Given entries below:
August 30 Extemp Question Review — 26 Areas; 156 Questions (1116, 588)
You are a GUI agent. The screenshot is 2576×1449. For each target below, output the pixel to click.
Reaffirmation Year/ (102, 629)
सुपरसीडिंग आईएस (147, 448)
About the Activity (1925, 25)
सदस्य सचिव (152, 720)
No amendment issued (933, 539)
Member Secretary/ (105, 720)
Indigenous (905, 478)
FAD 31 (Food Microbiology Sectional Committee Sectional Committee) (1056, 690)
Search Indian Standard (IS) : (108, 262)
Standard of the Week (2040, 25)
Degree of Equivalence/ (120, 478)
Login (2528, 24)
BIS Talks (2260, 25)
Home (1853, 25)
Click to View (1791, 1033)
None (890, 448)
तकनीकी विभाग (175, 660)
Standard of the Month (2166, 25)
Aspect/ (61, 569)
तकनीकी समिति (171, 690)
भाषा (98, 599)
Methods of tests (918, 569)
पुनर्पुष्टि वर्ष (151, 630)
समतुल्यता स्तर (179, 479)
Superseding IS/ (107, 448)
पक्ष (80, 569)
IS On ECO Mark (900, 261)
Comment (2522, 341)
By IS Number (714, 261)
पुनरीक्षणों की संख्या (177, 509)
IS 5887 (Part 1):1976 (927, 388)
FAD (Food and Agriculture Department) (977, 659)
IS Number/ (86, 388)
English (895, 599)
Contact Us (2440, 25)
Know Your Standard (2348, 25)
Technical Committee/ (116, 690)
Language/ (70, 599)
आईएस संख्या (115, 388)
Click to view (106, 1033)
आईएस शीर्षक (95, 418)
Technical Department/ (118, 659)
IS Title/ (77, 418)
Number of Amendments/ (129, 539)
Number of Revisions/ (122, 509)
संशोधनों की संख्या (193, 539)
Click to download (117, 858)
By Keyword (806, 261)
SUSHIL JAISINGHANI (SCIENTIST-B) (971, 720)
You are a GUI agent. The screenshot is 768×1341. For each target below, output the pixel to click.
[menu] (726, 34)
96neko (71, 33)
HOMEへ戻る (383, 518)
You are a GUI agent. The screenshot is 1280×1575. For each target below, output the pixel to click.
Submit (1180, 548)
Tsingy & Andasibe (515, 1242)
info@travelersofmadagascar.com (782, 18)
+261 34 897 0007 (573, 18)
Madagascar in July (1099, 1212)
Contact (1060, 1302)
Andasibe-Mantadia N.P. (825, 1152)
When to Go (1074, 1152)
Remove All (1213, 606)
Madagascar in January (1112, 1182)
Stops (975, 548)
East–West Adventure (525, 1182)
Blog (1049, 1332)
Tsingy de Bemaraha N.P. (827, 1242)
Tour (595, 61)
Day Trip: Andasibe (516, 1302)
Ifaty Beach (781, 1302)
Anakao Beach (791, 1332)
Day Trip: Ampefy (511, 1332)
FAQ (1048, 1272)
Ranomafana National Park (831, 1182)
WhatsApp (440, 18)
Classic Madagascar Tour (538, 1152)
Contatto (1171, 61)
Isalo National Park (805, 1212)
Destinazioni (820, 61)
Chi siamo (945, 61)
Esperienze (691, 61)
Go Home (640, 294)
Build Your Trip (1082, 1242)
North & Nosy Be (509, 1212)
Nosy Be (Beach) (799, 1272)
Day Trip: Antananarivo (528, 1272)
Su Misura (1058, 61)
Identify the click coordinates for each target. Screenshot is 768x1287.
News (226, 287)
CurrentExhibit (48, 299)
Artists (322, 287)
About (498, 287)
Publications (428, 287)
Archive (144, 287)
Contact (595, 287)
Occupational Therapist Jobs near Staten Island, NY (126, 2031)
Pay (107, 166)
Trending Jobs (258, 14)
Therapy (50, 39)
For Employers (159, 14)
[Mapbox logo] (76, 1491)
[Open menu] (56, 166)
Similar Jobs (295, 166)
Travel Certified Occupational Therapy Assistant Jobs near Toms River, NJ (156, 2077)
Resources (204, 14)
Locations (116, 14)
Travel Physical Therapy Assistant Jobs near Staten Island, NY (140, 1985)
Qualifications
End of Given entries.
** Work order **
The material shown above must be written out again in full, exactly as it reads.

** Finished exercise **
August 30 Extemp Question Review — 26 Areas; 156 Questions (1116, 588)
You are a GUI agent. The screenshot is 2576×1449. For each target below, output the pixel to click.
Reaffirmation Year/ (102, 629)
सुपरसीडिंग आईएस (147, 448)
About the Activity (1925, 25)
सदस्य सचिव (152, 720)
No amendment issued (933, 539)
Member Secretary/ (105, 720)
Indigenous (905, 478)
FAD 31 (Food Microbiology Sectional Committee Sectional Committee) (1056, 690)
Search Indian Standard (IS) : (108, 262)
Standard of the Week (2040, 25)
Degree of Equivalence/ (120, 478)
Login (2528, 24)
BIS Talks (2260, 25)
Home (1853, 25)
Click to View (1791, 1033)
None (890, 448)
तकनीकी विभाग (175, 660)
Standard of the Month (2166, 25)
Aspect/ (61, 569)
तकनीकी समिति (171, 690)
भाषा (98, 599)
Methods of tests (918, 569)
पुनर्पुष्टि वर्ष (151, 630)
समतुल्यता स्तर (179, 479)
Superseding IS/ (107, 448)
पक्ष (80, 569)
IS On ECO Mark (900, 261)
Comment (2522, 341)
By IS Number (714, 261)
पुनरीक्षणों की संख्या (177, 509)
IS 5887 (Part 1):1976 (927, 388)
FAD (Food and Agriculture Department) (977, 659)
IS Number/ (86, 388)
English (895, 599)
Contact Us (2440, 25)
Know Your Standard (2348, 25)
Technical Committee/ (116, 690)
Language/ (70, 599)
आईएस संख्या (115, 388)
Click to view (106, 1033)
आईएस शीर्षक (95, 418)
Technical Department/ (118, 659)
IS Title/ (77, 418)
Number of Amendments/ (129, 539)
Number of Revisions/ (122, 509)
संशोधनों की संख्या (193, 539)
Click to download (117, 858)
By Keyword (806, 261)
SUSHIL JAISINGHANI (SCIENTIST-B) (971, 720)
You are a GUI agent. The screenshot is 768×1341. For each target below, output the pixel to click.
[menu] (726, 34)
96neko (71, 33)
HOMEへ戻る (383, 518)
You are a GUI agent. The screenshot is 1280×1575. For each target below, output the pixel to click.
Submit (1180, 548)
Tsingy & Andasibe (515, 1242)
info@travelersofmadagascar.com (782, 18)
+261 34 897 0007 (573, 18)
Madagascar in July (1099, 1212)
Contact (1060, 1302)
Andasibe-Mantadia N.P. (825, 1152)
When to Go (1074, 1152)
Remove All (1213, 606)
Madagascar in January (1112, 1182)
Stops (975, 548)
East–West Adventure (525, 1182)
Blog (1049, 1332)
Tsingy de Bemaraha N.P. (827, 1242)
Tour (595, 61)
Day Trip: Andasibe (516, 1302)
Ifaty Beach (781, 1302)
Anakao Beach (791, 1332)
Day Trip: Ampefy (511, 1332)
FAQ (1048, 1272)
Ranomafana National Park (831, 1182)
WhatsApp (440, 18)
Classic Madagascar Tour (538, 1152)
Contatto (1171, 61)
Isalo National Park (805, 1212)
Destinazioni (820, 61)
Chi siamo (945, 61)
Esperienze (691, 61)
Go Home (640, 294)
Build Your Trip (1082, 1242)
North & Nosy Be (509, 1212)
Nosy Be (Beach) (799, 1272)
Day Trip: Antananarivo (528, 1272)
Su Misura (1058, 61)
Identify the click coordinates for each target. Screenshot is 768x1287.
News (226, 287)
CurrentExhibit (48, 299)
Artists (322, 287)
About (498, 287)
Publications (428, 287)
Archive (144, 287)
Contact (595, 287)
Occupational Therapist Jobs near Staten Island, NY (126, 2031)
Pay (107, 166)
Trending Jobs (258, 14)
Therapy (50, 39)
For Employers (159, 14)
[Mapbox logo] (76, 1491)
[Open menu] (56, 166)
Similar Jobs (295, 166)
Travel Certified Occupational Therapy Assistant Jobs near Toms River, NJ (156, 2077)
Resources (204, 14)
Locations (116, 14)
Travel Physical Therapy Assistant Jobs near Staten Island, NY (140, 1985)
Qualifications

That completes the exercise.